Ay çiçeğinin güneşe aşık olmasını anlatan metni, son cümlesinden sonra kaldığı yerden sürdürün.

== Belge bölümü

15 Ekim 2010 Cuma

Ay çiçeği güneşe aşık olunca...


Şu hayatta acımadan üzerine basıp geçtiğimiz ne çok hikaye var değil mi?.. Ya da gözümüzün önünde yaşanmasına rağmen özünü göremediğimiz, fakat kendimizce ve belki de haksızca yorumladığımız türlü türlü yaşantılar...
Bu da yine Elif Şafak'ın diğer kitaplarından alıntılardan oluşan kitabı "Kağıt Helva"da okuduğum küçük bir hikaye... Paylaşıyorum, belki bir an durup kendimizi sorgulamamıza neden olur diye...

Ay çiçeği güneşe aşık olunca gülmekten kırılmış bütün bitkiler. "Güneş gökyüzündeki tahtından bir an bile ayrılmaz. Kudretli ve ulaşılmazdır. Sen kim o kim? Vazgeç bu sevdadan" demişler hep bir ağızdan. Ayçiçeği sesini çıkarmamış. Sevdalı gözlerini dikmiş güneşe; bakmış bakmış bakmış.

====
== Verilen bilgiler

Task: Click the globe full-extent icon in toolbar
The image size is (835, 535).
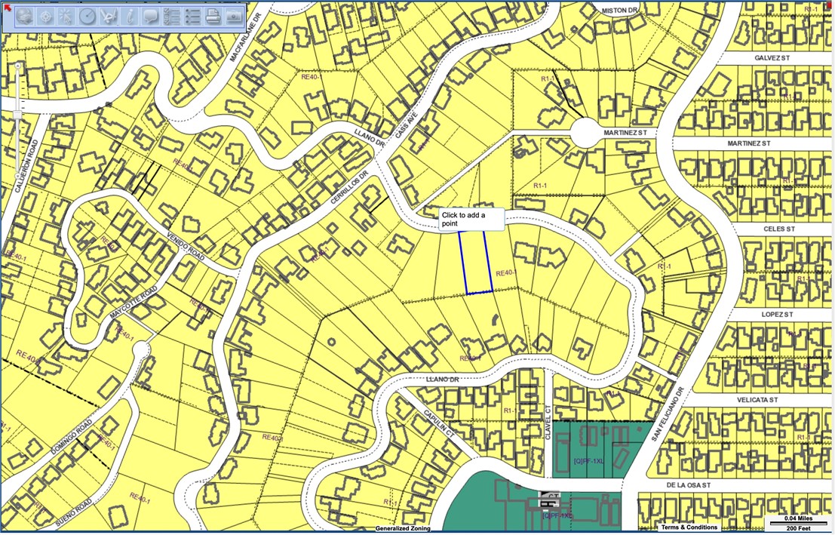Action: (x=23, y=16)
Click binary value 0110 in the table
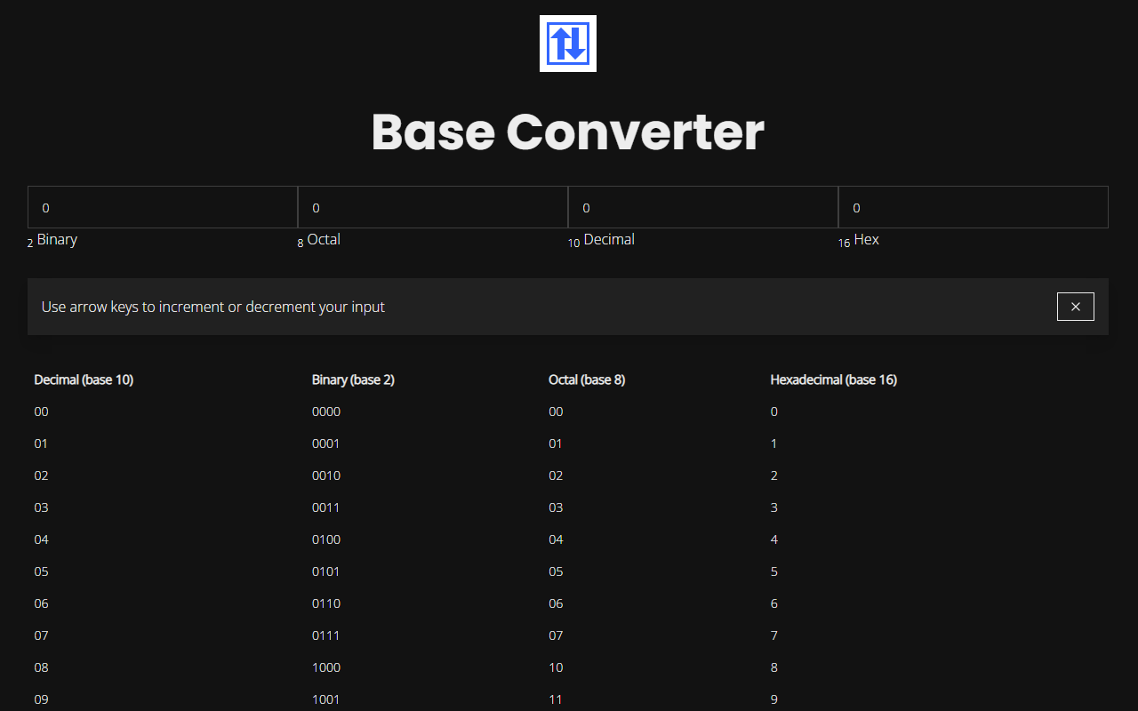The height and width of the screenshot is (711, 1138). (326, 603)
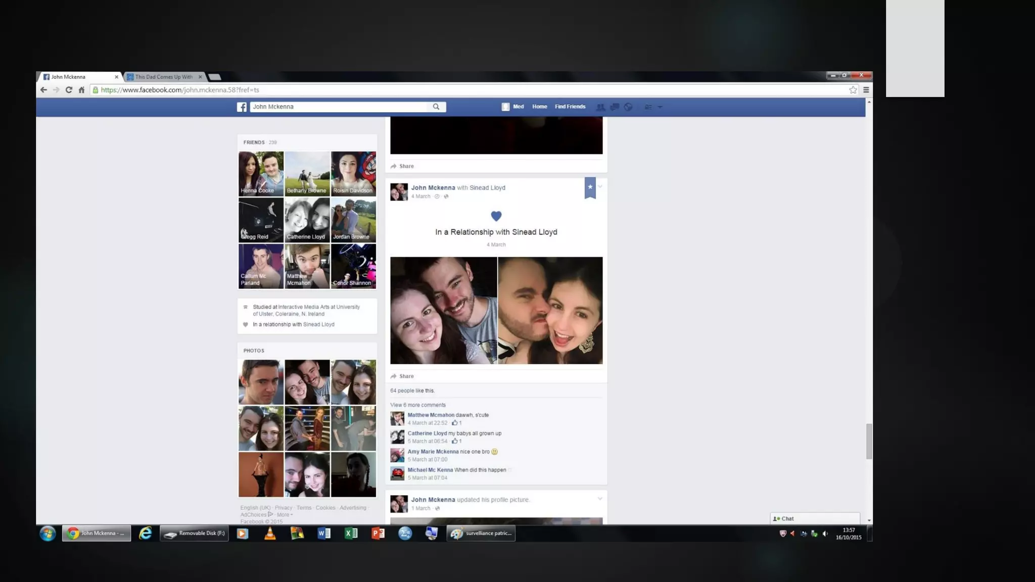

====

Alıştırma çıktısı:
Uzun müddet hiçbir şeyin farkına varmayan güneş, nihayet bir gün, ayçiçeğinin bakışlarını hissetmiş üzerinde. Önce geçici bir heves sanmış, ama zamanla yanıldığını anlamış. Ayçiçeği öyle inatçıymış ki, güneş tahtını nereye taşırsa yılmadan usanmadan o yöne çevirmiş başını.
Derken bir öğleden sonra, artık bu takipten bıkan güneş sapsarı gazabıyla kavurmuş ayçiçeğini. Daha simsiyah duman tüterken üzerinde, insanlar akın etmişler olay mahalline. "Yaşasın!" demiş içlerinden biri. "Şimdi ne güzel çitleriz bu aşkı."
Aynı gece televizyon karşısında acıklı bir aşk filmine gözyaşı dökerken, çitlemişler ayçiçeklerini...

MAHREM Kitabından...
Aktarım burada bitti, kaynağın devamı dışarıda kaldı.